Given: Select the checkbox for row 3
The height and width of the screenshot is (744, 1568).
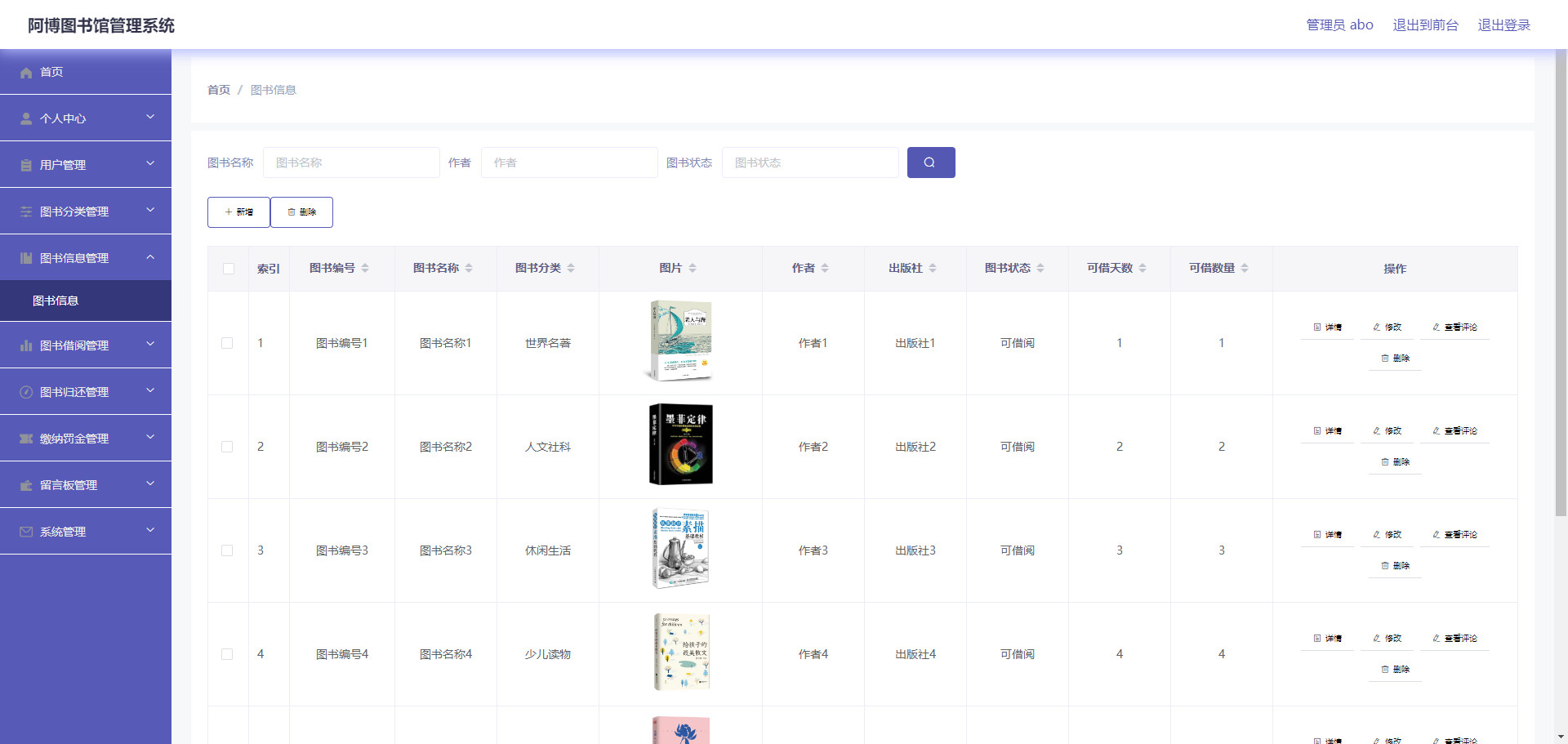Looking at the screenshot, I should coord(227,550).
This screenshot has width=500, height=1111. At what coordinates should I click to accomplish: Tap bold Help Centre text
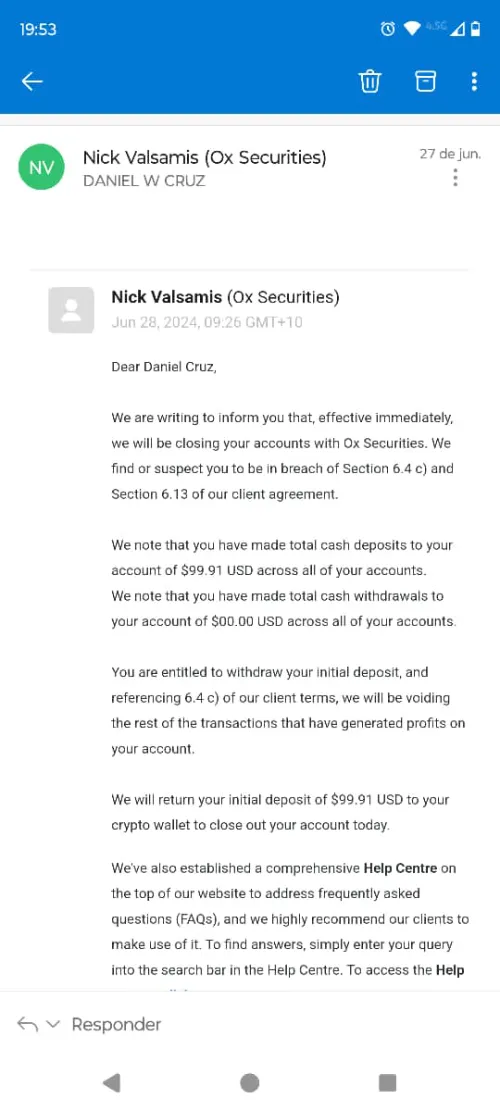[400, 867]
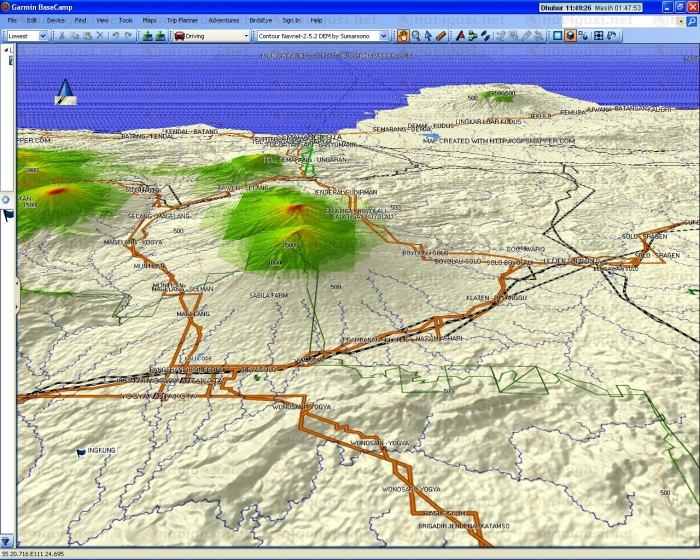Click the New Waypoint flag tool
Image resolution: width=700 pixels, height=560 pixels.
coord(460,35)
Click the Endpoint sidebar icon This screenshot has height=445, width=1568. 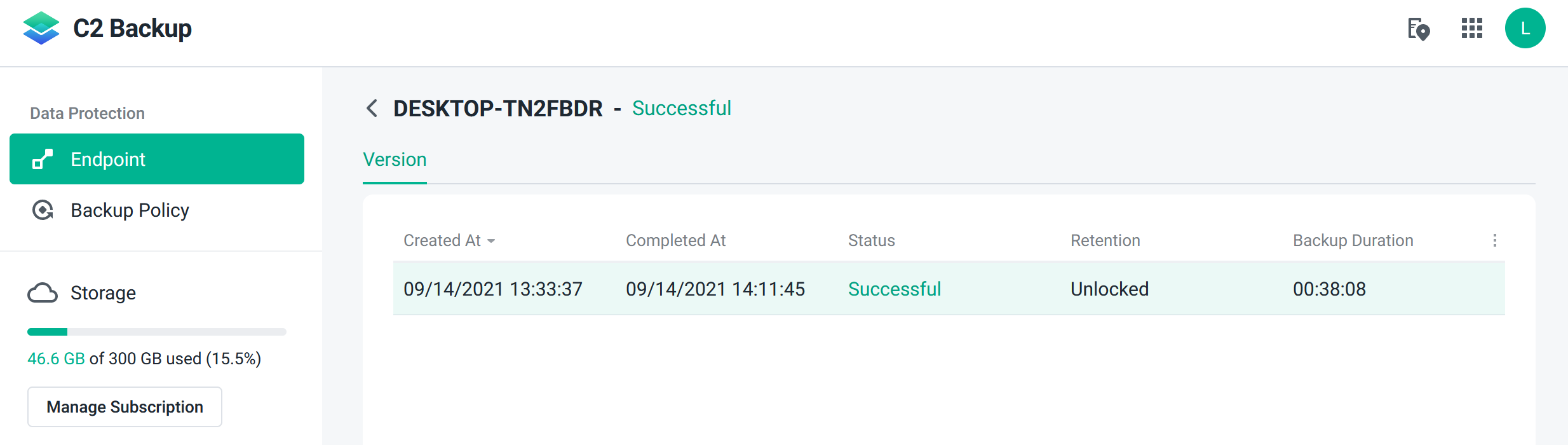point(43,159)
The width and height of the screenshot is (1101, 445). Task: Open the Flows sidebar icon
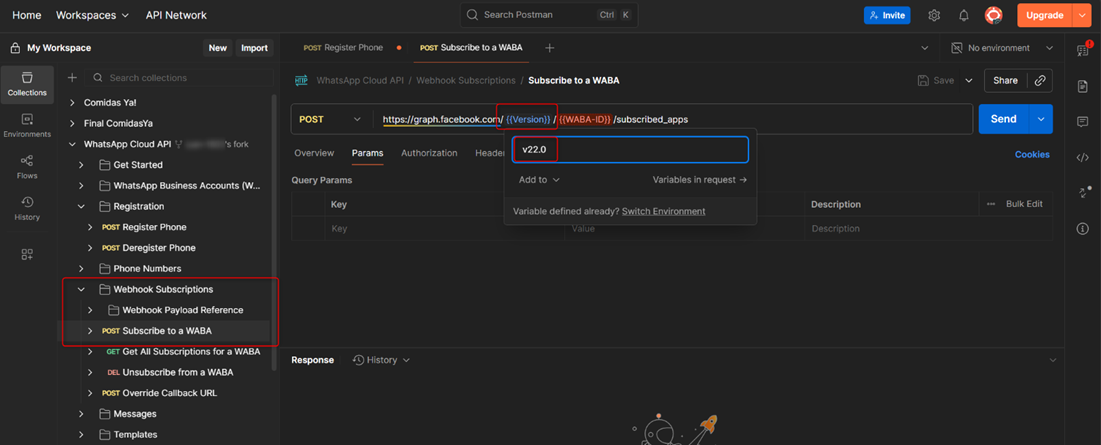tap(27, 166)
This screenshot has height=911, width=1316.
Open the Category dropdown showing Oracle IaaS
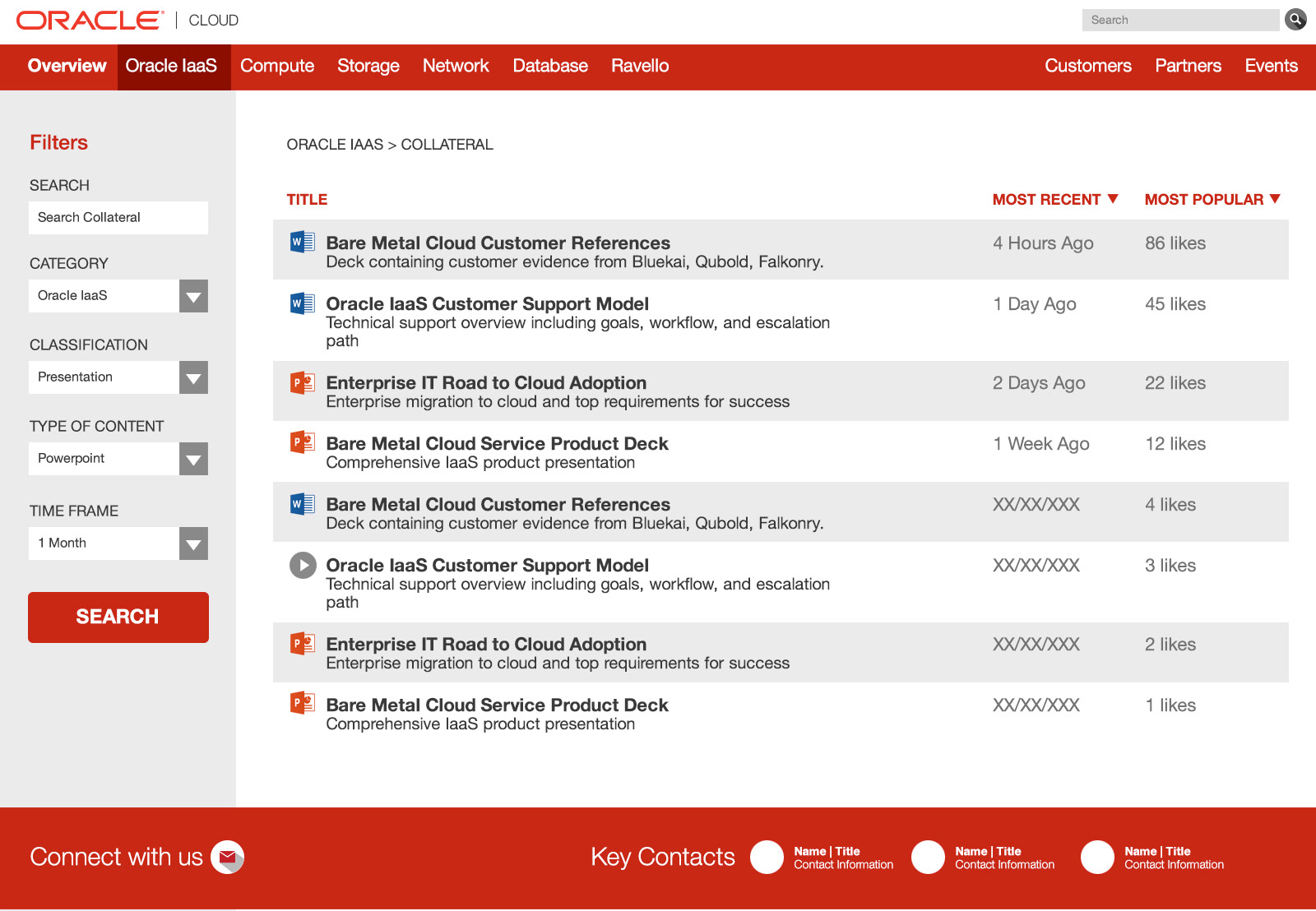coord(193,296)
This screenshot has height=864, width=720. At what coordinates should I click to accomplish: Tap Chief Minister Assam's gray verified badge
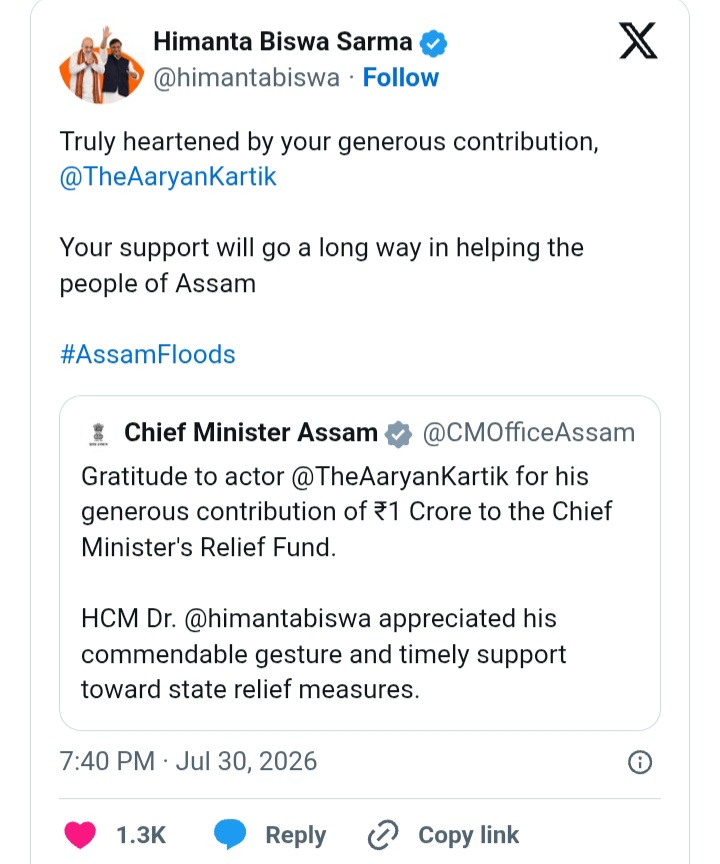point(398,434)
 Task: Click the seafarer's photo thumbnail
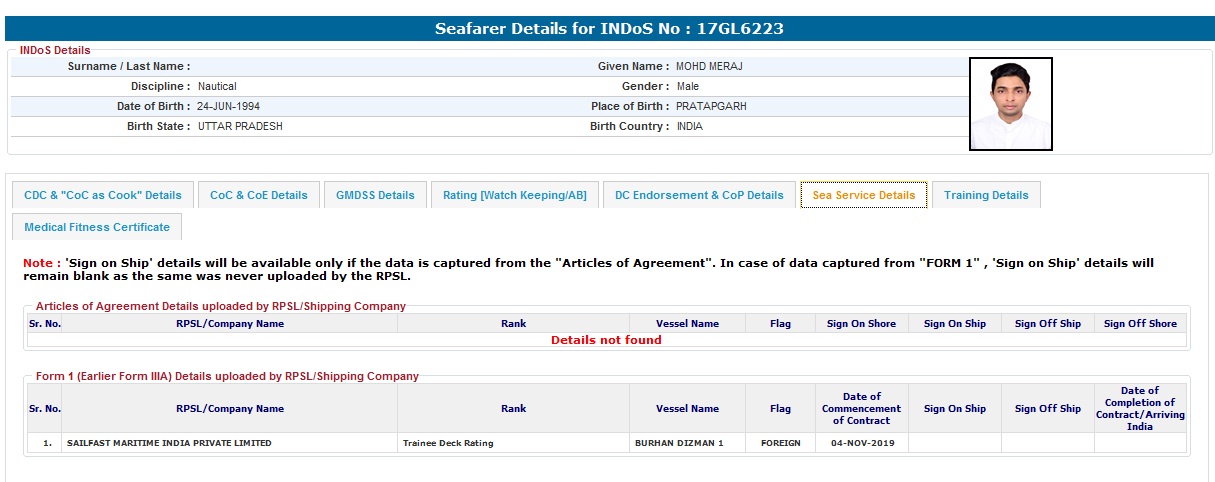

———

§ **Task directions**
Take the lines from the one that contains "This screenshot has height=911, width=1316." through the last line of the material above and reproduce them exactly, leaving out any pictures.

§ **Response to this exercise**
This screenshot has height=911, width=1316.
Open the Category dropdown showing Oracle IaaS
coord(193,296)
This screenshot has height=864, width=720. At what coordinates should I click to accomplish: Tap Chief Minister Assam's gray verified badge
point(398,434)
 Task: Click the seafarer's photo thumbnail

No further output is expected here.